What you should do: Every entry in the listing below has to be transcribed exactly.

Data section:
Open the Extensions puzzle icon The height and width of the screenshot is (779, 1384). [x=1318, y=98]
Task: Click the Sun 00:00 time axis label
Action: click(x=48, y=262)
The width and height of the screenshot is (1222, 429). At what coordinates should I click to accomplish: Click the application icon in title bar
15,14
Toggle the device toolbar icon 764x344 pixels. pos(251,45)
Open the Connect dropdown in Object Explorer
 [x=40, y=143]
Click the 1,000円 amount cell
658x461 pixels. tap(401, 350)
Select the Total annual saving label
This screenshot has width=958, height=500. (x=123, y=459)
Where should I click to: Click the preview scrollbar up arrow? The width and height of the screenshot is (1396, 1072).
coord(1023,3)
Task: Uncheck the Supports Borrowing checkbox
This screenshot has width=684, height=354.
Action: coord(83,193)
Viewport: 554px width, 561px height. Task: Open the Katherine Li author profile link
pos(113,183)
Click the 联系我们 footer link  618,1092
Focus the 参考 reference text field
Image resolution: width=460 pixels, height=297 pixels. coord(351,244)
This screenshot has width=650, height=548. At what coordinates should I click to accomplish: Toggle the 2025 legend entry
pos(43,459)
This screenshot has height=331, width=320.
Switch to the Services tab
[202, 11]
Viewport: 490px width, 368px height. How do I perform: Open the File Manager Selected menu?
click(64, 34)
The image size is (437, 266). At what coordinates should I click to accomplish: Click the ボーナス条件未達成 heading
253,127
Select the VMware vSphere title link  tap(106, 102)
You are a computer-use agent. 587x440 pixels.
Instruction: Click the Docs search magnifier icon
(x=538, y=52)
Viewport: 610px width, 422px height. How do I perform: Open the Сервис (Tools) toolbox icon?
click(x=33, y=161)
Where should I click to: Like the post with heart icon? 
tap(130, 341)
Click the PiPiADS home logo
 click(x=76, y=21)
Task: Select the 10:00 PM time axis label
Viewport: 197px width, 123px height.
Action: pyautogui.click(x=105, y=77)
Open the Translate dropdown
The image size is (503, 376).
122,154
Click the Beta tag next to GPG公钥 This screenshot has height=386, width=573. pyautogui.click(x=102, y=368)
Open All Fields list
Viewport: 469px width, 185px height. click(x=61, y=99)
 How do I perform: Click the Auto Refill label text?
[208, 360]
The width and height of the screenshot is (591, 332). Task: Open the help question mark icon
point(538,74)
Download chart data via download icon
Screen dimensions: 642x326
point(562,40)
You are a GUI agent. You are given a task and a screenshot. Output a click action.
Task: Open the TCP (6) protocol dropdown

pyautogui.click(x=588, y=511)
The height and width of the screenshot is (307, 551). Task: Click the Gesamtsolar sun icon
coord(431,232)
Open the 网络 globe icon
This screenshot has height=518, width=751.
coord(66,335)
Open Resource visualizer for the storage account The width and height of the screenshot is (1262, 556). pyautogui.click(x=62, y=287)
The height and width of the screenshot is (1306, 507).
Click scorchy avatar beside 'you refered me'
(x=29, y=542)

Exercise solution:
Open the Extensions puzzle icon The height and width of the screenshot is (779, 1384). [x=1318, y=98]
Task: Click the Sun 00:00 time axis label
Action: click(x=48, y=262)
The width and height of the screenshot is (1222, 429). At what coordinates should I click to accomplish: Click the application icon in title bar
15,14
Toggle the device toolbar icon 764x344 pixels. pos(251,45)
Open the Connect dropdown in Object Explorer
 [x=40, y=143]
Click the 1,000円 amount cell
658x461 pixels. tap(401, 350)
Select the Total annual saving label
This screenshot has width=958, height=500. (x=123, y=459)
Where should I click to: Click the preview scrollbar up arrow? The width and height of the screenshot is (1396, 1072).
coord(1023,3)
Task: Uncheck the Supports Borrowing checkbox
This screenshot has width=684, height=354.
Action: coord(83,193)
Viewport: 554px width, 561px height. Task: Open the Katherine Li author profile link
pos(113,183)
Click the 联系我们 footer link  618,1092
Focus the 参考 reference text field
Image resolution: width=460 pixels, height=297 pixels. coord(351,244)
This screenshot has width=650, height=548. At what coordinates should I click to accomplish: Toggle the 2025 legend entry
pos(43,459)
This screenshot has height=331, width=320.
Switch to the Services tab
[202, 11]
Viewport: 490px width, 368px height. How do I perform: Open the File Manager Selected menu?
click(64, 34)
The image size is (437, 266). At what coordinates should I click to accomplish: Click the ボーナス条件未達成 heading
253,127
Select the VMware vSphere title link  tap(106, 102)
You are a computer-use agent. 587x440 pixels.
Instruction: Click the Docs search magnifier icon
(x=538, y=52)
Viewport: 610px width, 422px height. How do I perform: Open the Сервис (Tools) toolbox icon?
click(x=33, y=161)
Where should I click to: Like the post with heart icon? 
tap(130, 341)
Click the PiPiADS home logo
 click(x=76, y=21)
Task: Select the 10:00 PM time axis label
Viewport: 197px width, 123px height.
Action: pyautogui.click(x=105, y=77)
Open the Translate dropdown
The image size is (503, 376).
122,154
Click the Beta tag next to GPG公钥 This screenshot has height=386, width=573. pyautogui.click(x=102, y=368)
Open All Fields list
Viewport: 469px width, 185px height. click(x=61, y=99)
 How do I perform: Click the Auto Refill label text?
[208, 360]
The width and height of the screenshot is (591, 332). Task: Open the help question mark icon
point(538,74)
Download chart data via download icon
Screen dimensions: 642x326
point(562,40)
You are a GUI agent. You are given a task and a screenshot. Output a click action.
Task: Open the TCP (6) protocol dropdown

pyautogui.click(x=588, y=511)
The height and width of the screenshot is (307, 551). Task: Click the Gesamtsolar sun icon
coord(431,232)
Open the 网络 globe icon
This screenshot has height=518, width=751.
coord(66,335)
Open Resource visualizer for the storage account The width and height of the screenshot is (1262, 556). pyautogui.click(x=62, y=287)
The height and width of the screenshot is (1306, 507).
Click scorchy avatar beside 'you refered me'
(x=29, y=542)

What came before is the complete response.